混雑管理:九州出力抑制は例外という考え方

 例外はある。昨年10月以降九州地方にて頻繁に出力抑制が行われているので、例外という感じはあまりしない。九州の場合は、送電線が混雑するから抑制が発動するのではなく、系統エリア全体の需要を供給が上回ると予想されるから抑制が発動される、という説明である。しかしながら、供給余剰は地域間連系線を通じて本州へ送電するので、実際には地域間連系線が混雑した時に出力抑制がなされる。供給余剰を送りきれない分を抑制する状況は千葉と同じであるが、混雑する送電線が地域間連系線か否かで対応が変わってしまっている。

混雑管理コストと設備増強負担を比較するのが費用対効果分析

 エリア全体が供給過剰になる、事故時で復旧が必要になる等の例外を除き、出力抑制はありえないとの考え方が接続に関してまだ生きているが、本来は、増強工事は、混雑管理という系統運用に要する費用が新たに建設する負担より大きくなる場合に、その意義が認められる。混雑管理には原因となる発電設備の出力を下げてそれをカバーする別の発電設備の出力を上げる「再給電」、そして混雑する送電線を境に市場を二つに分け、市場メカニズムで混雑管理を実施する「間接オークション」が代表的な手段である。
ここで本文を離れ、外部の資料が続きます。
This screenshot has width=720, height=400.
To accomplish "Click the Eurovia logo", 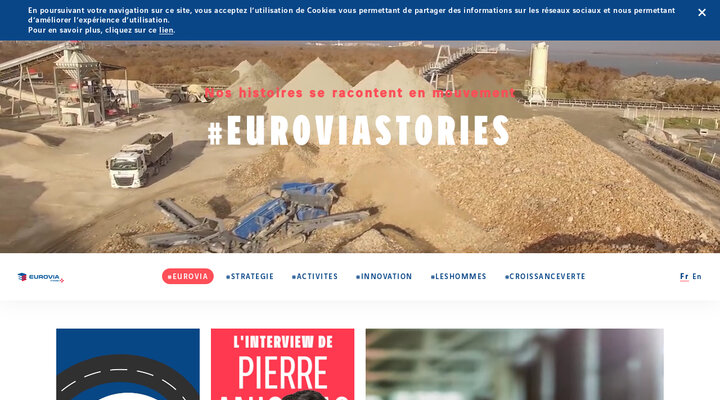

 海外ではまずは間接オークションにより原則市場メカニズムで対応し、系統事故時等、市場では対応できないケースは再給電で対応するのが一般的である。一方、日本では原因となるノンファーム電源の出力抑制で対応するとして議論が進められている。なお、いずれの場合においても、出力抑制のコストと増強投資の負担を比較して前者の方が大きいときに投資が計画されることになる。これは費用対効果分析を行うことと同義である。

終わりに

稼働率1%の設備投資を行うことは合理的でしょうか

 東電ルールが表に出てきてから急遽登場した観のある「(混雑管理は)増強投資が難しい場合」という考え方には、違和感がある。現存設備の有効活用は当たり前であり、混雑管理等それに要する費用が増強投資より大きい場合には時間と費用を負担してでも投資を行う、これは理解できる。「日本版コネクト&マネージ」を導入する際の理由も既存設備の有効活用であった。東電方式の普及(すなわち既存設備を有効活用した再エネの導入拡大)に難癖をつけているのではないかと勘繰ってしまう。増強投資に誘導し国民負担を増加させたいのか、既得権は保護した上で負担を開発事業者に押し付けることで再エネ普及を妨げたいのか、と思えてくる。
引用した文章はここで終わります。